___ Extracted records ___
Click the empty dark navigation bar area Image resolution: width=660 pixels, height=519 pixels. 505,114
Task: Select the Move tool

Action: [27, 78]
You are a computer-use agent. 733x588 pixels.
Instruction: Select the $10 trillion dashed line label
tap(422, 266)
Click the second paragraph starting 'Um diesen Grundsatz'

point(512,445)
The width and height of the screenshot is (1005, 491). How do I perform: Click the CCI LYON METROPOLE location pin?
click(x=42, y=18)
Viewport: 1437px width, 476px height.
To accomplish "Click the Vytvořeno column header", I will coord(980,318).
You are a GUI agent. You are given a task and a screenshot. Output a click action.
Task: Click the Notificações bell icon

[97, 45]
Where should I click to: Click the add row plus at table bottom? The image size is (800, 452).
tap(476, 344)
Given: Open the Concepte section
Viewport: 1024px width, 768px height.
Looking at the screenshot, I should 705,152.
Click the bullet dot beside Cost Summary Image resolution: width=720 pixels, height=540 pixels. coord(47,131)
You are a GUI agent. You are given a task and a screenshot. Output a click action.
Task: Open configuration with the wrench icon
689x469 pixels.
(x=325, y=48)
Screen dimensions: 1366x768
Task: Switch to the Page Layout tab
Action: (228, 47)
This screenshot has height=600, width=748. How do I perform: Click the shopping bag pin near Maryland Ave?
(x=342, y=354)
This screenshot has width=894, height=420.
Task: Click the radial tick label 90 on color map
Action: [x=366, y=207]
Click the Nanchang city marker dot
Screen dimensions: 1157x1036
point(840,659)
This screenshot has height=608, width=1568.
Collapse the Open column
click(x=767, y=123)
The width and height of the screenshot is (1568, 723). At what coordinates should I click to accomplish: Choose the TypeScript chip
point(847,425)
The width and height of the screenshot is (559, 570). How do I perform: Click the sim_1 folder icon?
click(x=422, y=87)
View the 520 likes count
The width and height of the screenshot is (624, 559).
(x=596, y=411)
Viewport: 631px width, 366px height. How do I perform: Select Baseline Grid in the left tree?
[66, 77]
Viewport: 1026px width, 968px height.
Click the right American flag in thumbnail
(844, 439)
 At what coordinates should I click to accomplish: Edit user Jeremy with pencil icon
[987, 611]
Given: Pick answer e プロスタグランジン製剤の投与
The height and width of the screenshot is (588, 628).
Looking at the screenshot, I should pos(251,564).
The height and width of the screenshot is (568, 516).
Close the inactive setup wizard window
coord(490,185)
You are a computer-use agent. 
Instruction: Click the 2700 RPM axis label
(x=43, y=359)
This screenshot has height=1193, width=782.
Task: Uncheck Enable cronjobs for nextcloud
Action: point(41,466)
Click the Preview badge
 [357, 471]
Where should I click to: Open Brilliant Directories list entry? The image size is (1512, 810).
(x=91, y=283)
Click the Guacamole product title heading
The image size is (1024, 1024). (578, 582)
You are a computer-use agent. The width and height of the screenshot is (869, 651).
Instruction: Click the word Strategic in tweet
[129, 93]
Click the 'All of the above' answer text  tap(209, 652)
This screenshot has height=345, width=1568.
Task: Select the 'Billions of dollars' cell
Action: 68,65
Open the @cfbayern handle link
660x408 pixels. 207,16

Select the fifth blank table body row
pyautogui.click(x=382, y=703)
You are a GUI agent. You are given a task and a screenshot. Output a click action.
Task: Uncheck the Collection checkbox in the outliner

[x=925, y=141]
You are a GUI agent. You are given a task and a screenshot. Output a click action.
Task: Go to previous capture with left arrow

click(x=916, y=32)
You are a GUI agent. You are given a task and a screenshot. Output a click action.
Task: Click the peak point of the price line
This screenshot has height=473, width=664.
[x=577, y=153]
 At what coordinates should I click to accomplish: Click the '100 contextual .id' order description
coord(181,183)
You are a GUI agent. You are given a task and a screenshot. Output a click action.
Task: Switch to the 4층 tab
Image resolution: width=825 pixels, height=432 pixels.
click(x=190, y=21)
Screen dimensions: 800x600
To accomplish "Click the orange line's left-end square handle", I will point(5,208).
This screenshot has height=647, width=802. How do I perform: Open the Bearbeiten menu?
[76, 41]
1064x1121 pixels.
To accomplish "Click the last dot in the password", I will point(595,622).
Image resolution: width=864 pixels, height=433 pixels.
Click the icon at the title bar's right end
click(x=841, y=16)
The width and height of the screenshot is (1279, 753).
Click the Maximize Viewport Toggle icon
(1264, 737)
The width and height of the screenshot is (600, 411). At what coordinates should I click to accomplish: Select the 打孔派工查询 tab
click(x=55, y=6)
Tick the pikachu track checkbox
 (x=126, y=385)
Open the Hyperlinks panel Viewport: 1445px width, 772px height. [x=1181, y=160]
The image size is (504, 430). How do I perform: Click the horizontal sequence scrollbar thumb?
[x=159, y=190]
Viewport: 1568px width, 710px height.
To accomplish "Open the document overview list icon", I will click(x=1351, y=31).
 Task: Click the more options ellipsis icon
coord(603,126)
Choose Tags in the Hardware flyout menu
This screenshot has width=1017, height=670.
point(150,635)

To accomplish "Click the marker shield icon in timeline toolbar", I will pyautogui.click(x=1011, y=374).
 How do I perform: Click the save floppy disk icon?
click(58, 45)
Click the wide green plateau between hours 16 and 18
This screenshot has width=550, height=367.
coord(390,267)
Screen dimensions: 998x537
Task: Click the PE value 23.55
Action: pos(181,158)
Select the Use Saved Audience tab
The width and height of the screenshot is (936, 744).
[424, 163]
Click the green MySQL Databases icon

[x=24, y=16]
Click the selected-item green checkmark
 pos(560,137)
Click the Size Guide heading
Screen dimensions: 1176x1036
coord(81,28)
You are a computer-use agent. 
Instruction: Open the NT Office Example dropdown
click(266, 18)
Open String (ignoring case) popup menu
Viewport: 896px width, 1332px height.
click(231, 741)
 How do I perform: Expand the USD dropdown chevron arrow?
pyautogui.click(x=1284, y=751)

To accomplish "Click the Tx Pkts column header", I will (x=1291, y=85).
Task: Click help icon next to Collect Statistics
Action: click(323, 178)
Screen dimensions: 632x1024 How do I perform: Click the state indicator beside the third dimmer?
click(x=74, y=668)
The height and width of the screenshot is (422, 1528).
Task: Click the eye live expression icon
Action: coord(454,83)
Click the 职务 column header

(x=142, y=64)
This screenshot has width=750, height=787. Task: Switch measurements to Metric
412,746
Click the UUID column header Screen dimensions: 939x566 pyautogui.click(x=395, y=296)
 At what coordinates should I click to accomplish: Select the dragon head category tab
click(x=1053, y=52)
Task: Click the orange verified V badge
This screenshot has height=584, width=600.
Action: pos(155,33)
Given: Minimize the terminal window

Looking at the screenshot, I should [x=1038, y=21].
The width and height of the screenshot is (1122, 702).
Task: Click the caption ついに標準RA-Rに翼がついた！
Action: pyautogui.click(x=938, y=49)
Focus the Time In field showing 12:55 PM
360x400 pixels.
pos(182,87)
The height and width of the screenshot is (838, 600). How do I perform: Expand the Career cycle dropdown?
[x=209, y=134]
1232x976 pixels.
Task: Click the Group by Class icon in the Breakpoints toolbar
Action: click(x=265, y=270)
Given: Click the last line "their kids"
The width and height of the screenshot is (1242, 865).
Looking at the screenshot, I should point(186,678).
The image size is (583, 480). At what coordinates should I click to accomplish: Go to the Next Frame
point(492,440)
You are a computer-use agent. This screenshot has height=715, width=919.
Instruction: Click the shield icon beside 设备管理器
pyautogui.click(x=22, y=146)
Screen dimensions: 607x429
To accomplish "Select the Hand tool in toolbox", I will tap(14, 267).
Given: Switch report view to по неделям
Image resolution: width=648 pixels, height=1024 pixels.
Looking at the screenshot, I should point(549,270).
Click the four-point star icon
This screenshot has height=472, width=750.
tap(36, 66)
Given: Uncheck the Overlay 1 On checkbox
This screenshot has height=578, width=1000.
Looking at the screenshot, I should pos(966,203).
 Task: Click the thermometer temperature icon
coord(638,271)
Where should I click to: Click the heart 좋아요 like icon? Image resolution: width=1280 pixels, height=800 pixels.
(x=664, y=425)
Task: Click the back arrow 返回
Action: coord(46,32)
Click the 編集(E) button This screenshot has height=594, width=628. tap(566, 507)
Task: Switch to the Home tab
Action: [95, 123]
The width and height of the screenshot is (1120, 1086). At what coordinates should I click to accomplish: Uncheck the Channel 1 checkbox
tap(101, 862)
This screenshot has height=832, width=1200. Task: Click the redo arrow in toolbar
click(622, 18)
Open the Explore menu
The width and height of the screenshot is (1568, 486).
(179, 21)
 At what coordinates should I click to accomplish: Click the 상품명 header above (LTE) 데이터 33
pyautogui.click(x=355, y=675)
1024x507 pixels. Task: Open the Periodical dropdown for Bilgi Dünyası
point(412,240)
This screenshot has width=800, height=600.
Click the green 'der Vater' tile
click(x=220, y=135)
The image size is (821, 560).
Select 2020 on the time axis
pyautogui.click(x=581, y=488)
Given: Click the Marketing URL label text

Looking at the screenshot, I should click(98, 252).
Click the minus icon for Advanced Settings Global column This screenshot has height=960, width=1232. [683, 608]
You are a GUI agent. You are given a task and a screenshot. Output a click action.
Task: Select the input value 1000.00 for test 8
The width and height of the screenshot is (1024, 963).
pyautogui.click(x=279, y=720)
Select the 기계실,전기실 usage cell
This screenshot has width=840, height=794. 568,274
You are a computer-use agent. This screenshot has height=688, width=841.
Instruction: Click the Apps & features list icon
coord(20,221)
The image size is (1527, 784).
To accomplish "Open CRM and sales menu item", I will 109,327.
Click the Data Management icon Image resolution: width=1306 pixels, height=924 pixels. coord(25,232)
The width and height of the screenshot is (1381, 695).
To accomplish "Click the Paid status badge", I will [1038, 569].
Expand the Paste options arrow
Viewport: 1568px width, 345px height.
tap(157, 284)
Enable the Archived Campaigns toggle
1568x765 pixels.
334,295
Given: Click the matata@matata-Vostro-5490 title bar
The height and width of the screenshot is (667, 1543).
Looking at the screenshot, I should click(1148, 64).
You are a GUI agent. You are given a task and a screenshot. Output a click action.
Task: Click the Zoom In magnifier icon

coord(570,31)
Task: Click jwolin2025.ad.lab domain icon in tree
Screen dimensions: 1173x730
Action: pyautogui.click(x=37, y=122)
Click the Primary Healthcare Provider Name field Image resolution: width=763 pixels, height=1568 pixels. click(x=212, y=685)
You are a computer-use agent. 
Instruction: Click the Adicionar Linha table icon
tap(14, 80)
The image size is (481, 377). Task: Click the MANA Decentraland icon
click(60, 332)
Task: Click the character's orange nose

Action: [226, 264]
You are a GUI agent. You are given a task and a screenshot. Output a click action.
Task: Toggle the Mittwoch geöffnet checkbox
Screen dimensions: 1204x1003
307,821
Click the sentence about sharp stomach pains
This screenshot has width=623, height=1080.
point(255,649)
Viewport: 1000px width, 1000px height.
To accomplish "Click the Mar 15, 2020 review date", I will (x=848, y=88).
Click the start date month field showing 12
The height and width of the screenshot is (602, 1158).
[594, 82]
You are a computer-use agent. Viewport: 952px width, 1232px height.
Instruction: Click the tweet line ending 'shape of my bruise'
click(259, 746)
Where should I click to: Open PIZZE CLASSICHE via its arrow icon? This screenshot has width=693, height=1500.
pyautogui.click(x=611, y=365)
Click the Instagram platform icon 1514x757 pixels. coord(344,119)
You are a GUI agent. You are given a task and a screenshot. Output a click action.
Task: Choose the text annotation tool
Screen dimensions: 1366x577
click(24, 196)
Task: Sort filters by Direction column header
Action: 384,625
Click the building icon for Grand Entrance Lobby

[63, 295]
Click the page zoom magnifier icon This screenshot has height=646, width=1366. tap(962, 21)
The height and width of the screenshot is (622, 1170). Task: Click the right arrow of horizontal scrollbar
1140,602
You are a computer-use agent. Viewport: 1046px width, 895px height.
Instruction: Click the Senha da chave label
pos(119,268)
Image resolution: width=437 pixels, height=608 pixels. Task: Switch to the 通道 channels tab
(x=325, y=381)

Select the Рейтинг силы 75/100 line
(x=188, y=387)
___
Task details:
Nothing but the lines above from the one containing "Where should I click to: Click the heart" through the one containing "Click the Data" should appear in the answer, each repeated exactly.

Answer to this task:
Where should I click to: Click the heart 좋아요 like icon? Image resolution: width=1280 pixels, height=800 pixels.
(x=664, y=425)
Task: Click the back arrow 返回
Action: coord(46,32)
Click the 編集(E) button This screenshot has height=594, width=628. tap(566, 507)
Task: Switch to the Home tab
Action: [95, 123]
The width and height of the screenshot is (1120, 1086). At what coordinates should I click to accomplish: Uncheck the Channel 1 checkbox
tap(101, 862)
This screenshot has height=832, width=1200. Task: Click the redo arrow in toolbar
click(622, 18)
Open the Explore menu
The width and height of the screenshot is (1568, 486).
(179, 21)
 At what coordinates should I click to accomplish: Click the 상품명 header above (LTE) 데이터 33
pyautogui.click(x=355, y=675)
1024x507 pixels. Task: Open the Periodical dropdown for Bilgi Dünyası
point(412,240)
This screenshot has width=800, height=600.
Click the green 'der Vater' tile
click(x=220, y=135)
The image size is (821, 560).
Select 2020 on the time axis
pyautogui.click(x=581, y=488)
Given: Click the Marketing URL label text

Looking at the screenshot, I should click(98, 252).
Click the minus icon for Advanced Settings Global column This screenshot has height=960, width=1232. [683, 608]
You are a GUI agent. You are given a task and a screenshot. Output a click action.
Task: Select the input value 1000.00 for test 8
The width and height of the screenshot is (1024, 963).
pyautogui.click(x=279, y=720)
Select the 기계실,전기실 usage cell
This screenshot has width=840, height=794. 568,274
You are a computer-use agent. This screenshot has height=688, width=841.
Instruction: Click the Apps & features list icon
coord(20,221)
The image size is (1527, 784).
To accomplish "Open CRM and sales menu item", I will 109,327.
Click the Data Management icon Image resolution: width=1306 pixels, height=924 pixels. coord(25,232)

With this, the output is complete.